Inhaltsverzeichnis
Ablaufhemmung bei Ermittlungen gem. § 171 Abs. 4 bis 6 AO
Vorbemerkungen
Diese Vorschriften verfolgen den Zweck, dass einmal durchgeführte Ermittlungshandlungen, also der damit verbundene Verwaltungsaufwand, nicht wegen Eintritt der Verjährung vergeblich gewesen sein sollen. Dies gilt
bei Außenprüfungen (§ 171 Abs. 4 AO),
bei Prüfungen durch Zoll- oder Steuerfahndung (§ 171 Abs. 5 AO),
bei Ermittlungshandlungen, die sich auf Auslandsvorgänge beziehen (§ 171 Abs. 6 AO).
Die für die Praxis wichtigsten Fälle sind in § 171 Abs. 4 AO geregelt. Diese Vorschrift geht von zwei unterschiedlichen Sachverhalten aus:
Beginn einer Außenprüfung gem. § 171 Abs. 4 1. Alt AO
Wird vor Ablauf der Festsetzungsfrist mit einer Außenprüfung begonnen, so läuft die Festsetzungsfrist für die Steuern, auf die sich die Prüfung erstreckt, nicht ab, bevor die auf Grund der Außenprüfung ergangenen Bescheide unanfechtbar geworden sind oder nach einer Mitteilung gem. § 202 Abs. 1 S. 3 AO drei Monate verstrichen sind (AEAO Nr. 3 zu § 171).
Eine nichtige Prüfungsanordnung kann zu keiner Ablaufhemmung führen, da sie keine Rechtswirkung entfaltet. Anders sieht es bei einer rechtswidrigen, also lediglich materiell rechtlich falschen Anordnung aus.

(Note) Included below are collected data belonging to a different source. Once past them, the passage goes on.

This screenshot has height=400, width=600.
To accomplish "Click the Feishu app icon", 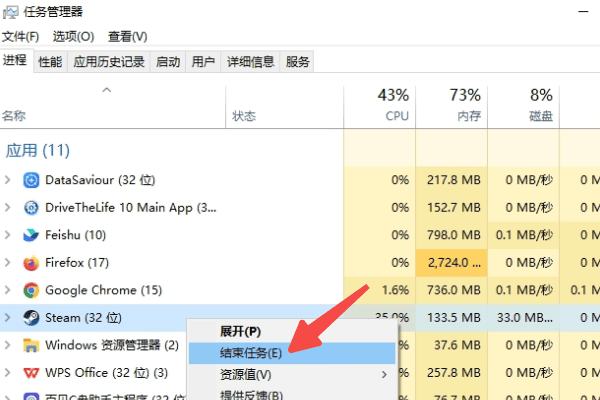I will click(31, 235).
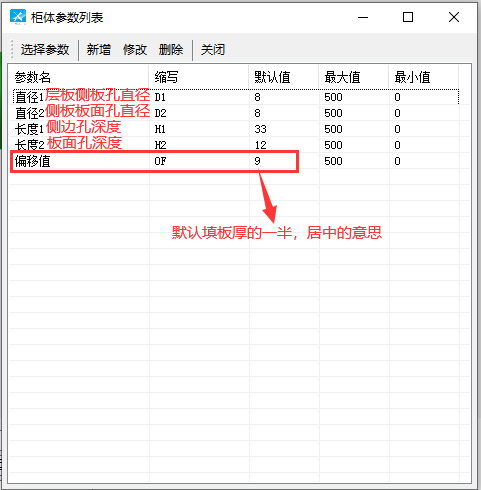Click the 新增 toolbar button
This screenshot has height=490, width=481.
click(x=99, y=50)
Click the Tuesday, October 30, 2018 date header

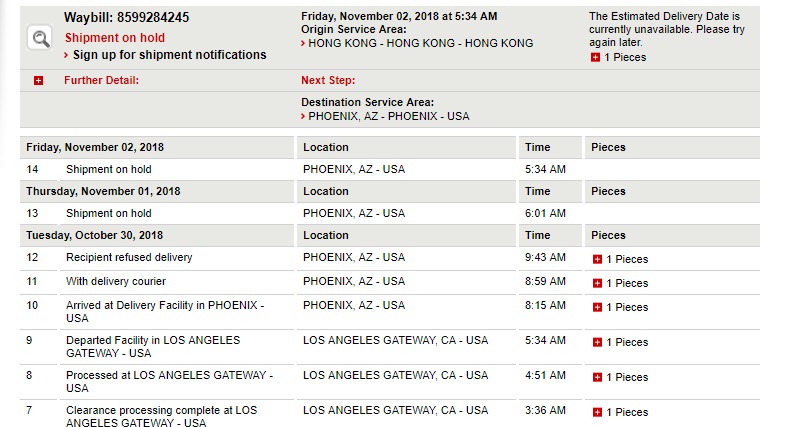(95, 235)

Voraussetzung für die Hemmung ist allerdings, dass die Prüfung auch ernsthaft begonnen hat. Das alleinige Erscheinen des Prüfers zum Vorzeigen seines Ausweises und Übergabe der Prüfungsanordnung genügen nicht (AEAO Nr. 1 zu § 198).
Beispiel
Das FA Recklinghausen stellt im November 07 fest, dass bei fünf Stpfl., die auf dem Prüfungsplan stehen, die Festsetzungsfrist für die ESt 00 Ende 07 abläuft. Daraufhin wird ein Prüfer beauftragt, ab 5.12.07 bei allen fünf Stpfl. mit einer Prüfung zu beginnen. Nachdem die Prüfungsanordnungen ergangen sind (§ 196 AO), erscheint der Prüfer bei den Stpfl. noch im Dezember und blättert jeweils kurz in einigen Unterlagen. Danach verschwindet er wieder, ohne die Prüfungen zu beenden. Diese führt er dann abschließend im Jahre 08 durch. In diesem Jahr ergehen auch die Änderungsbescheide.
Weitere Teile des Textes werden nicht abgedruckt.